Since CymMV particles are highly immunogenic (Francki, 1970) and abundantly and evenly distributed in host tissues (Lawson and Hearon, 1974; Leclercq-Le Quillec and Servé, 2001), serological techniques, such as ELISA or DIBA, which are cheap and robust, are particularly suitable for routine diagnosis of the virus. As would be expected from the low amino acid divergence of the CP, monoclonal as well as polyclonal antibodies have detected a wide range of isolates (Lee and Chang, 2008; Vejaratpimol et al., 1998; Wisler et al., 1982). However, Read et al. (2007) reported a strain (Thailand 306) that did not react with a commercial monoclonal antibody. This strain was characterized by aspartic acid instead of asparagine in position 123 of the CP, unique to this isolate.
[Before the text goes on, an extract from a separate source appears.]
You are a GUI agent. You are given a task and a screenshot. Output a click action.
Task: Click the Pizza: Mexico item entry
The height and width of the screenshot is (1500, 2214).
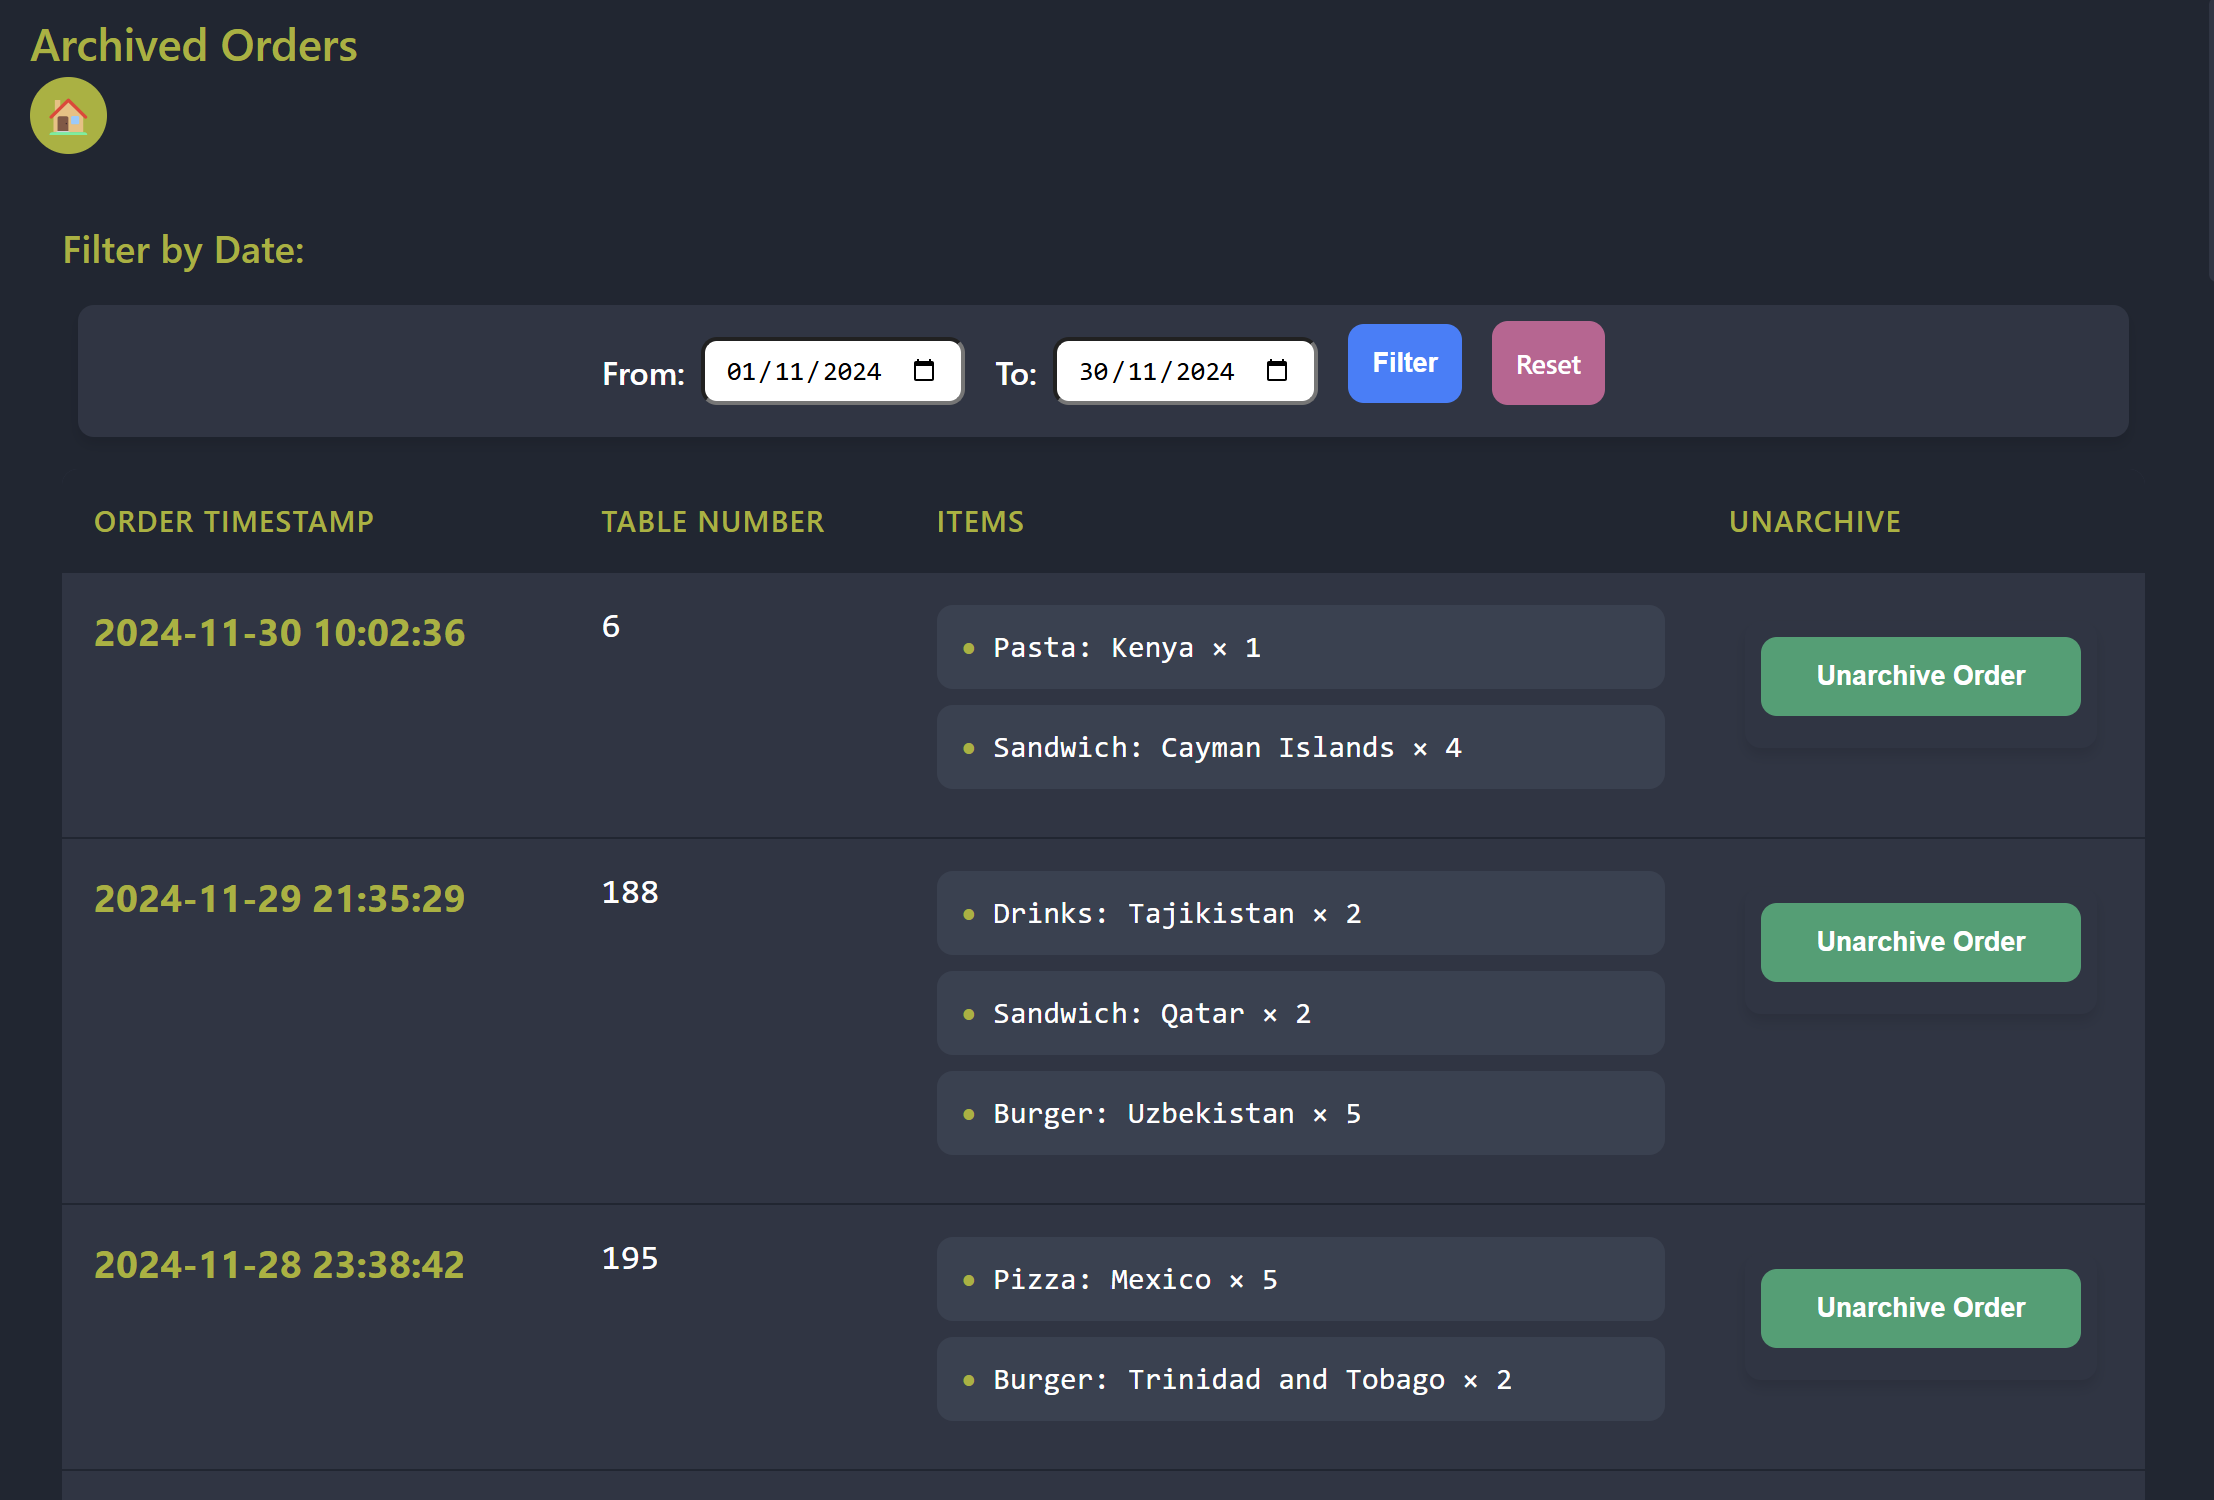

More specific and sensitive detection of the virus can be achieved using nucleic acids-based methods, and a number of primer pairs and various formats have been designed for RT-PCR detection of CymMV (Barry et al., 1996; Bhat et al., 2006; Lim et al., 1993b; Martos, 2005; Ryu et al., 1995; Seoh et al., 1998; Yamane et al., 2008).
Epidemiology
CymMV incidence in vanilla plots was assessed in several surveys conducted in various agronomic conditions and revealed very disparate situations, not explicable by sampling bias alone. In Comores, for instance the entire planting material seems to be healthy since a recent and extended survey did not find a single virus infected vine (Grisoni and Abdoul-Karime, 2007). In Madagascar, the situation was similar at the beginning of 2000s with the large majority of traditional farmer plantations being CymMV free. However, most of the cuttings from new cultivars propagated in the germplasm repository at Ambohitsara (Antalaha district) were infected (Grisoni et al., 1997; Leclercq-Le Quillec and Nany, 1999, 2000). In Reunion and Society Islands relatively high CymMV incidence was recorded after intensive cultivation programs were initiated in the 1990s (Benezet et al., 2000; Grisoni et al., 2004; Leclercq Le Quillec et al., 2001) and epidemiological analysis could trace back the propagation of the virus in vanilla plots.